» DIRECTION
Could you render everything below, from the line containing "You are a computer-use agent. Viewport: 1525px" down through the end of the records, as a two-column CSV with the columns instruction and click? Give one row per record, putting its text and its answer each in a single quoted field with any line breaks turned into spaces.
○ ○ ○ ○
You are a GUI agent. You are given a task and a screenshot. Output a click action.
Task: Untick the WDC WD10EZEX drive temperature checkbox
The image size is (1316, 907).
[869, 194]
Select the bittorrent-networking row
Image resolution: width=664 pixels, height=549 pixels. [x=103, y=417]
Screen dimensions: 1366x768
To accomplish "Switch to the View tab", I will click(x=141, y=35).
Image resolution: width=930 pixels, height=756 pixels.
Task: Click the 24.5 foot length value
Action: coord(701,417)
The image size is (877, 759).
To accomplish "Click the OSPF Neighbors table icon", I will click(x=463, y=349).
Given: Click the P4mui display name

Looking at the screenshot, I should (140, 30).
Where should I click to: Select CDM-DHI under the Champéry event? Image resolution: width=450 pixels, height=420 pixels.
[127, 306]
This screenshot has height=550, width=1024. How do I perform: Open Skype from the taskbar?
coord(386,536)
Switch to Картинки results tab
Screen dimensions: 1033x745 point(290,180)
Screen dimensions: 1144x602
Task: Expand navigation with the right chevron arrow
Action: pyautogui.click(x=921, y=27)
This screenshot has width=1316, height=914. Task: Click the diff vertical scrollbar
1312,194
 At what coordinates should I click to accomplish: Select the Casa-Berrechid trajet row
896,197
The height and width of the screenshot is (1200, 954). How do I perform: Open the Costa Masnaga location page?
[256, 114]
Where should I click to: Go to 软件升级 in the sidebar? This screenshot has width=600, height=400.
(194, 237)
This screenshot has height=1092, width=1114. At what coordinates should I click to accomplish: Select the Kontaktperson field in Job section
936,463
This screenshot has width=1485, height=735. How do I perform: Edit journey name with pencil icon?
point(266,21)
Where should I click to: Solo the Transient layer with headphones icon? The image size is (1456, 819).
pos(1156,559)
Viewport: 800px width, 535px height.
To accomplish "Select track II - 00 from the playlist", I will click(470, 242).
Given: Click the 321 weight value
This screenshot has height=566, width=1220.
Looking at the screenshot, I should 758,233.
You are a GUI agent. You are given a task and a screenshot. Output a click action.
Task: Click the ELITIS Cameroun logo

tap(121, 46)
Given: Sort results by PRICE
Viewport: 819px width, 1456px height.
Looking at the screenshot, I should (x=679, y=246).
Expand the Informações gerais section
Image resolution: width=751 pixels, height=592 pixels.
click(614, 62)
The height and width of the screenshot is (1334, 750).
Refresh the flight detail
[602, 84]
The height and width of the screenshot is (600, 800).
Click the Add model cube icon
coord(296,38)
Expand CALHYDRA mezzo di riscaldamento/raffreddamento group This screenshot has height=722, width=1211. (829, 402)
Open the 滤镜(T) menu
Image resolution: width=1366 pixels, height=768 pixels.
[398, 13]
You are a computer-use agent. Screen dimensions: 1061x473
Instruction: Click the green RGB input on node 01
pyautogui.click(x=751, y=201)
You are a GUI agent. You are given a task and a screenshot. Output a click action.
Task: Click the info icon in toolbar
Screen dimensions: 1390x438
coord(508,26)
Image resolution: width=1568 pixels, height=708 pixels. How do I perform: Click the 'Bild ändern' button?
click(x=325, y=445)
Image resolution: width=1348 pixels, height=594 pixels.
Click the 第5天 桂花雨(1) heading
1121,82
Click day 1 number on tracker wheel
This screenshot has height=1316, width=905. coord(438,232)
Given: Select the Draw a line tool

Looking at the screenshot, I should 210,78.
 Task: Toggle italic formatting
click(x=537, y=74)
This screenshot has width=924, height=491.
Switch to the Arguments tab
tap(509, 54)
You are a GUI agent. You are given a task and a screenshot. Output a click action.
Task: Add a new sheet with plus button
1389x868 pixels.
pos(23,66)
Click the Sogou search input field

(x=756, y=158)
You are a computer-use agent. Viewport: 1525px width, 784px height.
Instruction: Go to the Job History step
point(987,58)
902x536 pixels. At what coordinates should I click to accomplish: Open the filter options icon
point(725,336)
○ ○ ○ ○
» SOLUTION FOR THIS EXERCISE
instruction,click
"You are a computer-use agent. Viewport: 1525px width, 784px height. Instruction: Go to the Job History step","point(987,58)"
"902x536 pixels. At what coordinates should I click to accomplish: Open the filter options icon","point(725,336)"